▶ Requirement: Output all of the records again, exactly as written.

[[ Data in this exercise open ]]

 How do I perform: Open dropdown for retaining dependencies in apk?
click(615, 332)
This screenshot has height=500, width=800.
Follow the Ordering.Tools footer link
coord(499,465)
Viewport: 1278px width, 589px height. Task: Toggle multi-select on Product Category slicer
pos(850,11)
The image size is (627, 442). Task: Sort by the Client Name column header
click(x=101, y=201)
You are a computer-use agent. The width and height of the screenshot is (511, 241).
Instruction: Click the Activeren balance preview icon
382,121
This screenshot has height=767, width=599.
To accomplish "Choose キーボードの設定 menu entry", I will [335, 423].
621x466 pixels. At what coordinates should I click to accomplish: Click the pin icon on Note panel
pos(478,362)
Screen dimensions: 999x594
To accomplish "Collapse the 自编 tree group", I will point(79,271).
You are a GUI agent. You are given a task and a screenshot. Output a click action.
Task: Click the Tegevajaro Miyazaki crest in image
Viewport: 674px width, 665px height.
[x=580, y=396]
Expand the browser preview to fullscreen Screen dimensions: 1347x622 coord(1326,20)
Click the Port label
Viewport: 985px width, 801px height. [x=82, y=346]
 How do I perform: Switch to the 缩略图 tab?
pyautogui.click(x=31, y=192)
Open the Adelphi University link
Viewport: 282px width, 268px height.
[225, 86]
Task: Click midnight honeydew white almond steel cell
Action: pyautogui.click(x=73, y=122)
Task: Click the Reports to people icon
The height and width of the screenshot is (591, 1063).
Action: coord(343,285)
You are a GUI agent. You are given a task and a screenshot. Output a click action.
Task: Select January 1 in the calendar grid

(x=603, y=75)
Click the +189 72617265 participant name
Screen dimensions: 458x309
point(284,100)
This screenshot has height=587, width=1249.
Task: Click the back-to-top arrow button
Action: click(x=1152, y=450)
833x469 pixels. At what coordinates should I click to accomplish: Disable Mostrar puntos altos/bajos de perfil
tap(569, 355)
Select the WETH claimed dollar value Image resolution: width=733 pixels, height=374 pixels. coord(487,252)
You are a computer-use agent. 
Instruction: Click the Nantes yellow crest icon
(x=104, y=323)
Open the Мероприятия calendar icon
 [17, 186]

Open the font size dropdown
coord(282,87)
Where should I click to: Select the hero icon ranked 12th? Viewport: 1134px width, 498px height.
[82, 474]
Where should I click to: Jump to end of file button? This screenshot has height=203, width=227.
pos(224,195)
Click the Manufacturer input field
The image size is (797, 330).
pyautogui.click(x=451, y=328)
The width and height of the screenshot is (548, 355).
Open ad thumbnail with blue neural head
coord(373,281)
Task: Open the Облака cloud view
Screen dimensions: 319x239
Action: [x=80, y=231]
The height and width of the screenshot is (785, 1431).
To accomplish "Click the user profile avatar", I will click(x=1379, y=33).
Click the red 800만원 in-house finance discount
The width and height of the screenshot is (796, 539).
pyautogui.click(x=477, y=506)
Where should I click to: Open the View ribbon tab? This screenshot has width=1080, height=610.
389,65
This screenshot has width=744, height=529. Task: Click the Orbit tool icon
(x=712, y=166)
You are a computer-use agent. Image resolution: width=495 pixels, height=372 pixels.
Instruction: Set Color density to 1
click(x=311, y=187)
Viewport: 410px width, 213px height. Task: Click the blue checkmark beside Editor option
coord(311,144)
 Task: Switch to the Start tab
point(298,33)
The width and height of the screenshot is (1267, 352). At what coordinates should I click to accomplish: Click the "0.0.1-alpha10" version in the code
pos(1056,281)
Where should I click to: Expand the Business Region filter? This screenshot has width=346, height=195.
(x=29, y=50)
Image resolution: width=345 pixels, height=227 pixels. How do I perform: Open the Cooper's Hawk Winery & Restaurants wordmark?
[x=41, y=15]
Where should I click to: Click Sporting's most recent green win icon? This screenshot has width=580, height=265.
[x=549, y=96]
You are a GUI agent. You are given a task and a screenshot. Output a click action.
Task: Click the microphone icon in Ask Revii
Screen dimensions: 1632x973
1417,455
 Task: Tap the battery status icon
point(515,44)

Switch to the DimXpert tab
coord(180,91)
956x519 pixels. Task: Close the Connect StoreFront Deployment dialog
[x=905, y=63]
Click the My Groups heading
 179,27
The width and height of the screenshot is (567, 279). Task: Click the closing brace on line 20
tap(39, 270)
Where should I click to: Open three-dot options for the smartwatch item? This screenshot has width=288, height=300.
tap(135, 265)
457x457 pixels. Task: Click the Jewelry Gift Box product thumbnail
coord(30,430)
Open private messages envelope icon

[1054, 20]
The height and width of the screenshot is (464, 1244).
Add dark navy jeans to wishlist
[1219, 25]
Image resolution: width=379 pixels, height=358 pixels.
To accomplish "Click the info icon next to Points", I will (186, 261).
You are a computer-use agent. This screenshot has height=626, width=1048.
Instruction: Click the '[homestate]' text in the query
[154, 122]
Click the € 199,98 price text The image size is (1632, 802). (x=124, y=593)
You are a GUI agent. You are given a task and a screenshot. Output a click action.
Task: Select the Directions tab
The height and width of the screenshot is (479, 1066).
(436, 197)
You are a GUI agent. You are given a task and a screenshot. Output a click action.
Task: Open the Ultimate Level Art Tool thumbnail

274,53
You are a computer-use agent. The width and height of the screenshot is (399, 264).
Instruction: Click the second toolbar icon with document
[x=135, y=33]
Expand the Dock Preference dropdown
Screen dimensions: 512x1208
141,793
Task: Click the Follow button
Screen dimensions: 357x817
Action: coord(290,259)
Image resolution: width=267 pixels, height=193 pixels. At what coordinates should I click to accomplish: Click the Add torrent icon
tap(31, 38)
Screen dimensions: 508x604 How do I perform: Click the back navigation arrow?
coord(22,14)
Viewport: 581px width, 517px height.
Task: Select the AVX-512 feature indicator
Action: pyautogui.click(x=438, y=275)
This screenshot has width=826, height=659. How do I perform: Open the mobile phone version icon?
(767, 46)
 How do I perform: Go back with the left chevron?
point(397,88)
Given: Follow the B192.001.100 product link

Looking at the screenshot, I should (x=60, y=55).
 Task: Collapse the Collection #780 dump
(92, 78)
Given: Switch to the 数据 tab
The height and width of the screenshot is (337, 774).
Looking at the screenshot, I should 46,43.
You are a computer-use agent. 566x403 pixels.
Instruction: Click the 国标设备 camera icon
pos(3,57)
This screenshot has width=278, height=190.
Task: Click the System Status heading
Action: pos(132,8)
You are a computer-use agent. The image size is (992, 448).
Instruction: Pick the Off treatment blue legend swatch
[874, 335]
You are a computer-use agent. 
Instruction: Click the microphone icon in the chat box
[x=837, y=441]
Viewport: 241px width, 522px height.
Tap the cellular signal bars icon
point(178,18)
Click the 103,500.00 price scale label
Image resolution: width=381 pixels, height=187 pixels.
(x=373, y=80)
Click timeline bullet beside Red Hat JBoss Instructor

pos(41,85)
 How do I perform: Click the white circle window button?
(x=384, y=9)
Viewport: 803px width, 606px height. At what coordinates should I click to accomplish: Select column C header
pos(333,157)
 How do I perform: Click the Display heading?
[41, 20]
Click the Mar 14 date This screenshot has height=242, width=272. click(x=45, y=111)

[[ Data in this exercise closed ]]

▶ Written reply:
 How do I perform: Open dropdown for retaining dependencies in apk?
click(615, 332)
This screenshot has height=500, width=800.
Follow the Ordering.Tools footer link
coord(499,465)
Viewport: 1278px width, 589px height. Task: Toggle multi-select on Product Category slicer
pos(850,11)
The image size is (627, 442). Task: Sort by the Client Name column header
click(x=101, y=201)
You are a computer-use agent. The width and height of the screenshot is (511, 241).
Instruction: Click the Activeren balance preview icon
382,121
This screenshot has height=767, width=599.
To accomplish "Choose キーボードの設定 menu entry", I will [335, 423].
621x466 pixels. At what coordinates should I click to accomplish: Click the pin icon on Note panel
pos(478,362)
Screen dimensions: 999x594
To accomplish "Collapse the 自编 tree group", I will point(79,271).
You are a GUI agent. You are given a task and a screenshot. Output a click action.
Task: Click the Tegevajaro Miyazaki crest in image
Viewport: 674px width, 665px height.
[x=580, y=396]
Expand the browser preview to fullscreen Screen dimensions: 1347x622 coord(1326,20)
Click the Port label
Viewport: 985px width, 801px height. [x=82, y=346]
 How do I perform: Switch to the 缩略图 tab?
pyautogui.click(x=31, y=192)
Open the Adelphi University link
Viewport: 282px width, 268px height.
[225, 86]
Task: Click midnight honeydew white almond steel cell
Action: pyautogui.click(x=73, y=122)
Task: Click the Reports to people icon
The height and width of the screenshot is (591, 1063).
Action: coord(343,285)
You are a GUI agent. You are given a task and a screenshot. Output a click action.
Task: Select January 1 in the calendar grid

(x=603, y=75)
Click the +189 72617265 participant name
Screen dimensions: 458x309
point(284,100)
This screenshot has height=587, width=1249.
Task: Click the back-to-top arrow button
Action: click(x=1152, y=450)
833x469 pixels. At what coordinates should I click to accomplish: Disable Mostrar puntos altos/bajos de perfil
tap(569, 355)
Select the WETH claimed dollar value Image resolution: width=733 pixels, height=374 pixels. coord(487,252)
You are a computer-use agent. 
Instruction: Click the Nantes yellow crest icon
(x=104, y=323)
Open the Мероприятия calendar icon
 [17, 186]

Open the font size dropdown
coord(282,87)
Where should I click to: Select the hero icon ranked 12th? Viewport: 1134px width, 498px height.
[82, 474]
Where should I click to: Jump to end of file button? This screenshot has height=203, width=227.
pos(224,195)
Click the Manufacturer input field
The image size is (797, 330).
pyautogui.click(x=451, y=328)
The width and height of the screenshot is (548, 355).
Open ad thumbnail with blue neural head
coord(373,281)
Task: Open the Облака cloud view
Screen dimensions: 319x239
Action: [x=80, y=231]
The height and width of the screenshot is (785, 1431).
To accomplish "Click the user profile avatar", I will click(x=1379, y=33).
Click the red 800만원 in-house finance discount
The width and height of the screenshot is (796, 539).
pyautogui.click(x=477, y=506)
Where should I click to: Open the View ribbon tab? This screenshot has width=1080, height=610.
389,65
This screenshot has width=744, height=529. Task: Click the Orbit tool icon
(x=712, y=166)
You are a computer-use agent. Image resolution: width=495 pixels, height=372 pixels.
Instruction: Set Color density to 1
click(x=311, y=187)
Viewport: 410px width, 213px height. Task: Click the blue checkmark beside Editor option
coord(311,144)
 Task: Switch to the Start tab
point(298,33)
The width and height of the screenshot is (1267, 352). At what coordinates should I click to accomplish: Click the "0.0.1-alpha10" version in the code
pos(1056,281)
Where should I click to: Expand the Business Region filter? This screenshot has width=346, height=195.
(x=29, y=50)
Image resolution: width=345 pixels, height=227 pixels. How do I perform: Open the Cooper's Hawk Winery & Restaurants wordmark?
[x=41, y=15]
Where should I click to: Click Sporting's most recent green win icon? This screenshot has width=580, height=265.
[x=549, y=96]
You are a GUI agent. You are given a task and a screenshot. Output a click action.
Task: Click the microphone icon in Ask Revii
Screen dimensions: 1632x973
1417,455
 Task: Tap the battery status icon
point(515,44)

Switch to the DimXpert tab
coord(180,91)
956x519 pixels. Task: Close the Connect StoreFront Deployment dialog
[x=905, y=63]
Click the My Groups heading
 179,27
The width and height of the screenshot is (567, 279). Task: Click the closing brace on line 20
tap(39, 270)
Where should I click to: Open three-dot options for the smartwatch item? This screenshot has width=288, height=300.
tap(135, 265)
457x457 pixels. Task: Click the Jewelry Gift Box product thumbnail
coord(30,430)
Open private messages envelope icon

[1054, 20]
The height and width of the screenshot is (464, 1244).
Add dark navy jeans to wishlist
[1219, 25]
Image resolution: width=379 pixels, height=358 pixels.
To accomplish "Click the info icon next to Points", I will (186, 261).
You are a computer-use agent. This screenshot has height=626, width=1048.
Instruction: Click the '[homestate]' text in the query
[154, 122]
Click the € 199,98 price text The image size is (1632, 802). (x=124, y=593)
You are a GUI agent. You are given a task and a screenshot. Output a click action.
Task: Select the Directions tab
The height and width of the screenshot is (479, 1066).
(436, 197)
You are a GUI agent. You are given a task and a screenshot. Output a click action.
Task: Open the Ultimate Level Art Tool thumbnail

274,53
You are a computer-use agent. The width and height of the screenshot is (399, 264).
Instruction: Click the second toolbar icon with document
[x=135, y=33]
Expand the Dock Preference dropdown
Screen dimensions: 512x1208
141,793
Task: Click the Follow button
Screen dimensions: 357x817
Action: coord(290,259)
Image resolution: width=267 pixels, height=193 pixels. At what coordinates should I click to accomplish: Click the Add torrent icon
tap(31, 38)
Screen dimensions: 508x604 How do I perform: Click the back navigation arrow?
coord(22,14)
Viewport: 581px width, 517px height.
Task: Select the AVX-512 feature indicator
Action: pyautogui.click(x=438, y=275)
This screenshot has width=826, height=659. How do I perform: Open the mobile phone version icon?
(767, 46)
 How do I perform: Go back with the left chevron?
point(397,88)
Given: Follow the B192.001.100 product link

Looking at the screenshot, I should (x=60, y=55).
 Task: Collapse the Collection #780 dump
(92, 78)
Given: Switch to the 数据 tab
The height and width of the screenshot is (337, 774).
Looking at the screenshot, I should 46,43.
You are a computer-use agent. 566x403 pixels.
Instruction: Click the 国标设备 camera icon
pos(3,57)
This screenshot has width=278, height=190.
Task: Click the System Status heading
Action: pos(132,8)
You are a computer-use agent. The image size is (992, 448).
Instruction: Pick the Off treatment blue legend swatch
[874, 335]
You are a computer-use agent. 
Instruction: Click the microphone icon in the chat box
[x=837, y=441]
Viewport: 241px width, 522px height.
Tap the cellular signal bars icon
point(178,18)
Click the 103,500.00 price scale label
Image resolution: width=381 pixels, height=187 pixels.
(x=373, y=80)
Click timeline bullet beside Red Hat JBoss Instructor

pos(41,85)
 How do I perform: Click the white circle window button?
(x=384, y=9)
Viewport: 803px width, 606px height. At what coordinates should I click to accomplish: Select column C header
pos(333,157)
 How do I perform: Click the Display heading?
[41, 20]
Click the Mar 14 date This screenshot has height=242, width=272. click(x=45, y=111)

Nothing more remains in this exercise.